Article 16 of the Constitution guarantees the people the right to administrative appeal and the right to litigation. When the rights of an individual are violated by public authority, the individual may duly bring administrative appeal and litigation to seek adequate remedies (see J. Y. Interpretation Nos. 418 and 667). This right to remedy may not be deprived of merely because of the status of the individual.
On the question of whether people who, as students, are subject to schools’ actions may bring administrative appeal and litigation, J. Y. Interpretation No. 382 holds the view that it depends on the contents of the actions. For an expulsion or similar decision based on enrollment rules or disciplinary regulations and sufficient to alter the student status of a student and to hinder the student’s opportunity to receive education, because it has significant impact on the individual’s constitutional right to education, it constitutes the administrative decision under the Administrative Appeal Act and the Administrative Litigation Act and, therefore, the student may bring administrative appeal and litigation against it. As to the school’s actions against a student necessary for maintaining the campus order or realizing educational purposes and do not infringe the right to education, such as recording a demerit or reprimand, the student can only appeal within the school and is not allowed to bring administrative appeal or litigation. However, when a university makes administrative decisions or other public authority measures for realizing educational purposes of seeking academic truth and cultivating talents or for maintaining the campus order, if the decisions or measures infringe the student’s right to education or other constitutional rights, even if the decisions or measures are not expulsions or similar decisions, based on the mandate that where there is a right, there is a remedy under Article 16 of the Constitution, the student whose right has been infringed shall be allowed to bring administrative appeal and litigation and there is no need to place special restrictions. To this extent, the holding of J. Y. Interpretation No. 382 is hereby modified.

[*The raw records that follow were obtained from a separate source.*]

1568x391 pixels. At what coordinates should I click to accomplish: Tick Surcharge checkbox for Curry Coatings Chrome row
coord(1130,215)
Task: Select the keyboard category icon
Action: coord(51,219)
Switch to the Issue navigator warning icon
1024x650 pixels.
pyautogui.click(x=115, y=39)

Teaching, research, and students’ freedom of learning at university are all protected by the Constitution and a university is entitled to the right of self-government to the extent permitted by law (see J. Y. Interpretation No. 563). To prevent academic freedom from the undue interference of the state, not only the administrative supervision should be considerably restricted (see J. Y. Interpretation No. 380) but the legislature may regulate university affairs only to a reasonable extent (see J. Y. Interpretation Nos. 563 and 626). The agencies or courts that hear administrative appeal or administrative litigation cases brought by university students should, based on the principle of university self-government, to an adequate extent defer to the professional judgment of universities (see J. Y. Interpretation No. 462).
Separately, one of the petitioners argues that Article 4, Paragraph 1 of the Administrative Litigation Act violates Article 16 of the Constitution and is inconsistent with J. Y. Interpretation No.653. This part of the petition does not specifically indicate how the provision contravenes the Constitution objectively but merely disputes the appropriateness of fact-finding and law-application of the courts from a personal subjective perspective and, therefore, does not satisfy the requirement set forth in Article 5, Paragraph 1, Subparagraph 2 of the Constitutional Interpretation Procedure Act. According to Article 5, Paragraph 3 of the Constitutional Interpretation Procedure Act, this part of the petition shall be dismissed.